Pictures aside, reproduce exactly and only the lines below, starting at the one containing "Given: Click the" and ending at the last line.

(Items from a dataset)
::::::::::

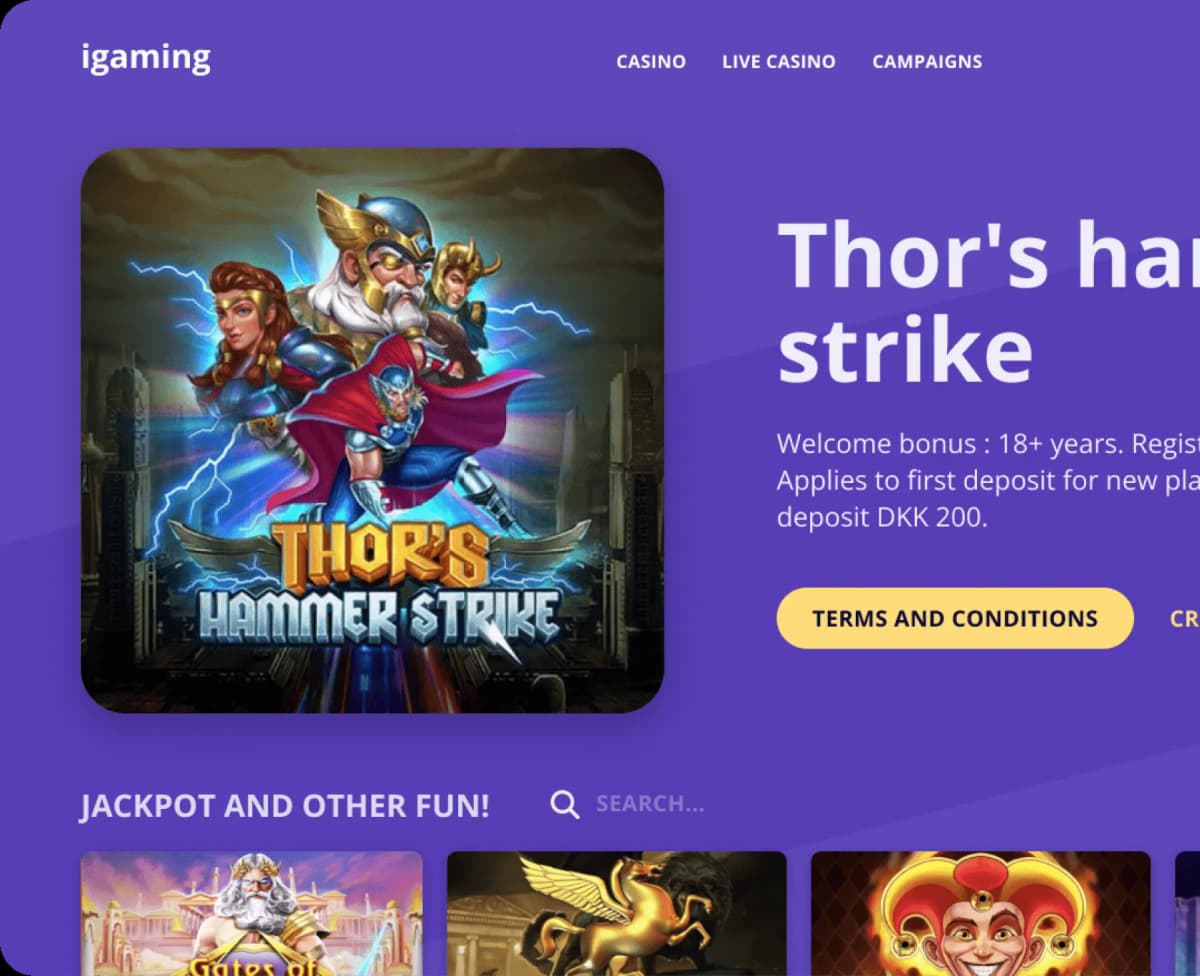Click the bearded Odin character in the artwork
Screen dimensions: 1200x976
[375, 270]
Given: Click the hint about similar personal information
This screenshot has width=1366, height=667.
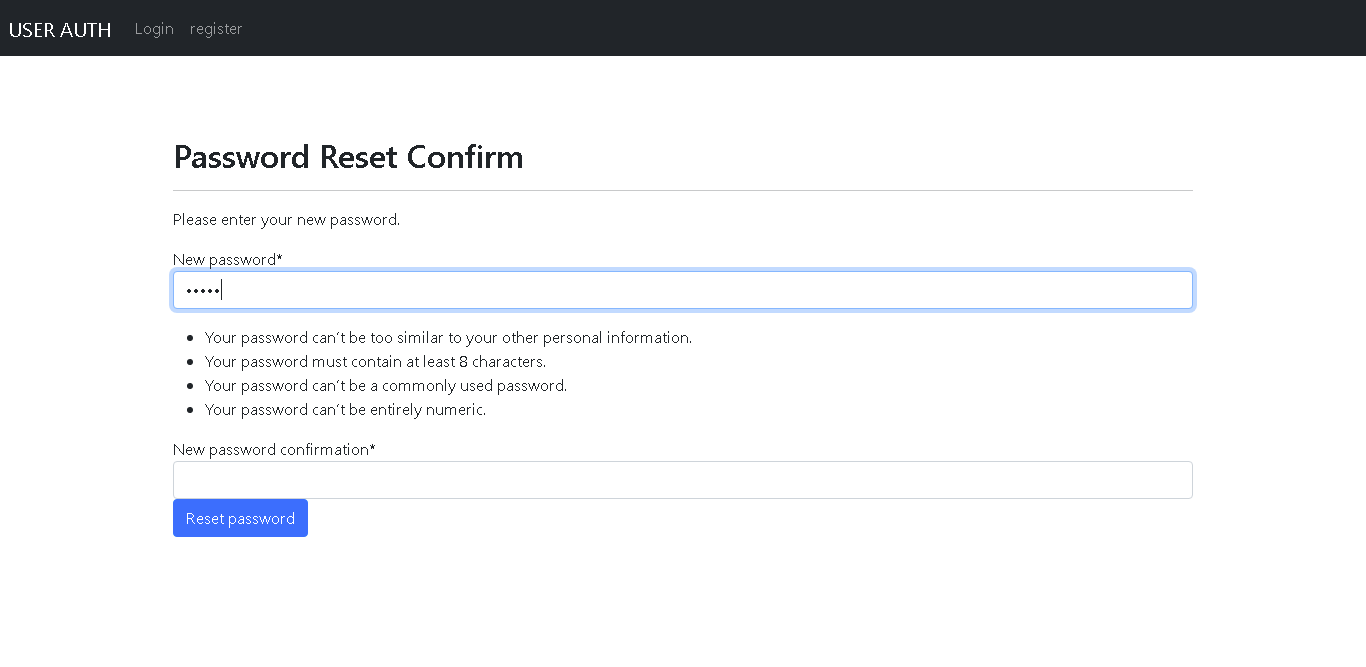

::::::::::

**Task solution:**
Given: Click the hint about similar personal information
This screenshot has width=1366, height=667.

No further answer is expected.